• **Data under study**:
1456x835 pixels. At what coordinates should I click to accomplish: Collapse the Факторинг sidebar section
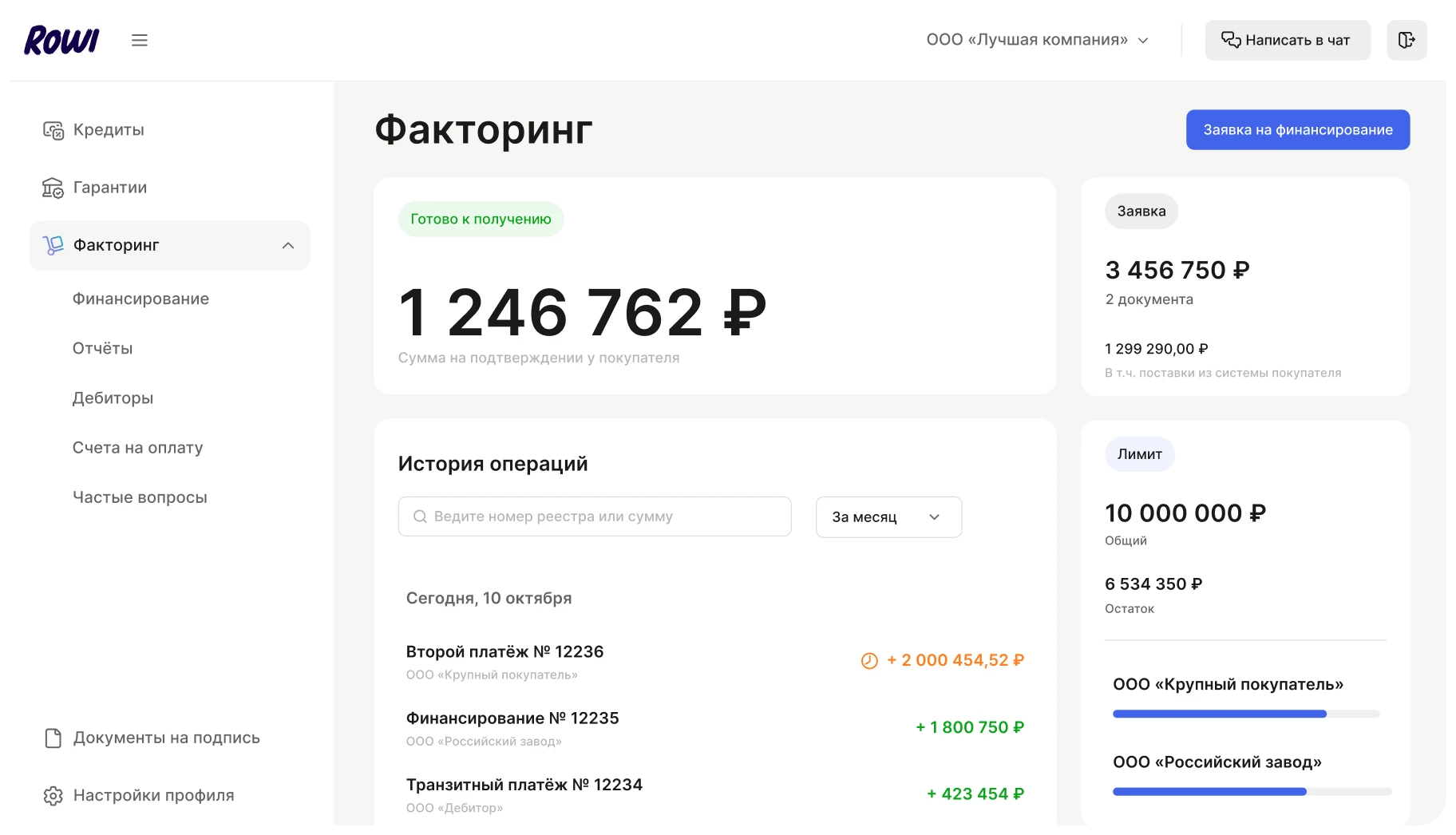[288, 246]
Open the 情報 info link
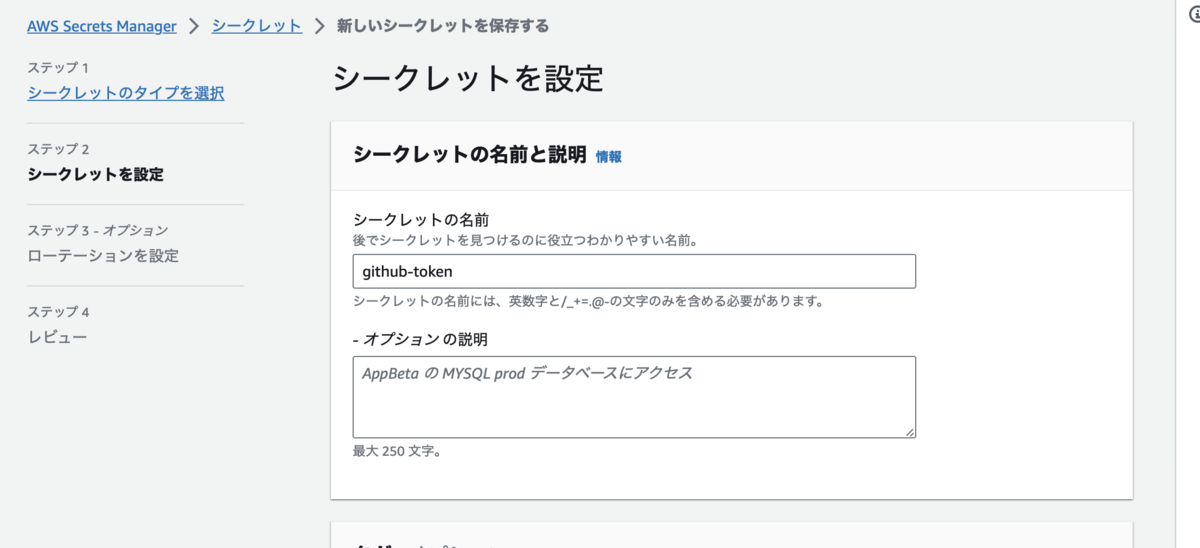 coord(608,157)
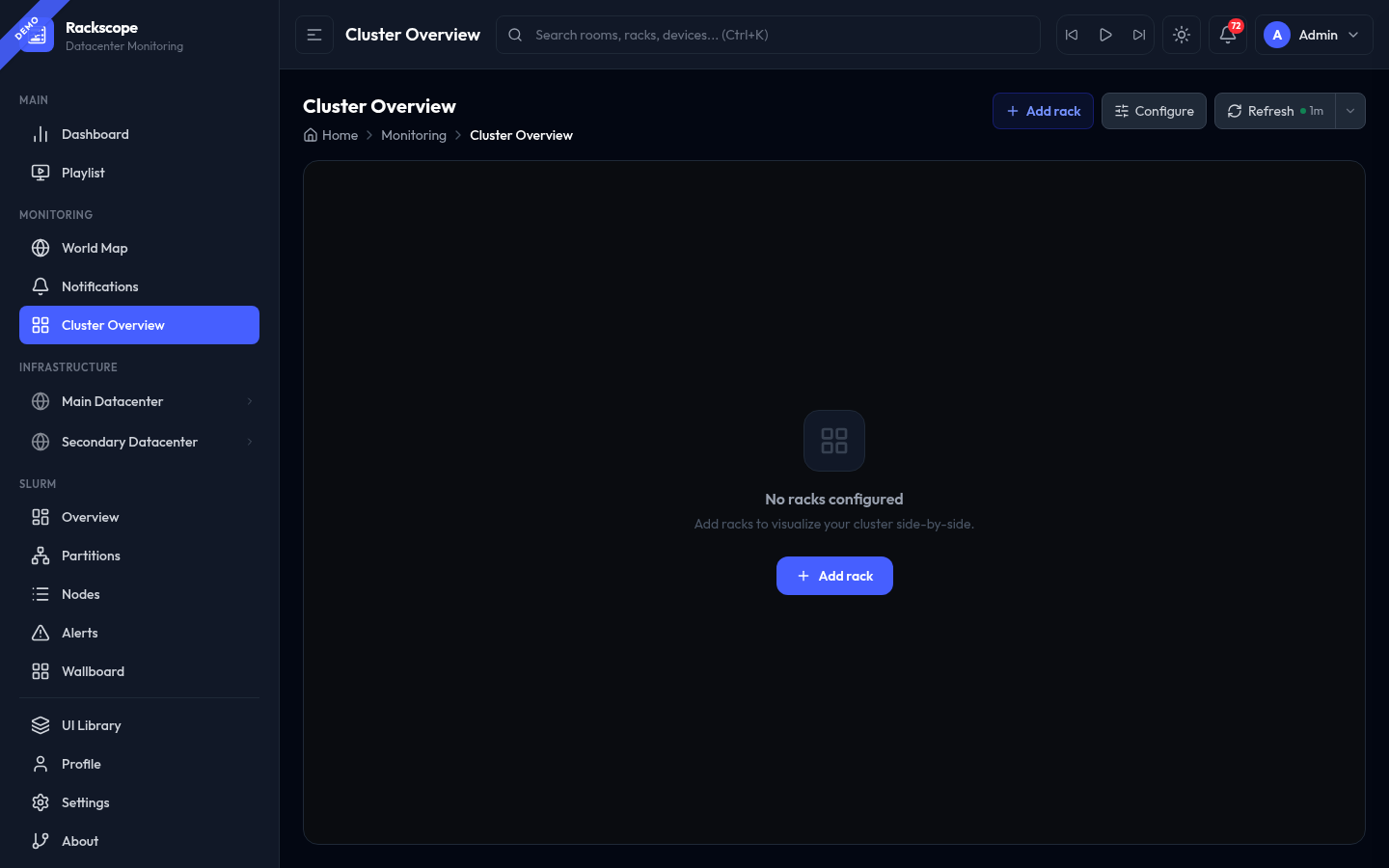Open the Wallboard view

point(93,671)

• **Exercise details**:
Only the pictures are dropped. Otherwise, write out the listing exactly.

• **Result**:
1456x835 pixels. At what coordinates should I click to accomplish: Collapse the Факторинг sidebar section
[288, 246]
Open the 情報 info link
 coord(608,157)
Open the Wallboard view

point(93,671)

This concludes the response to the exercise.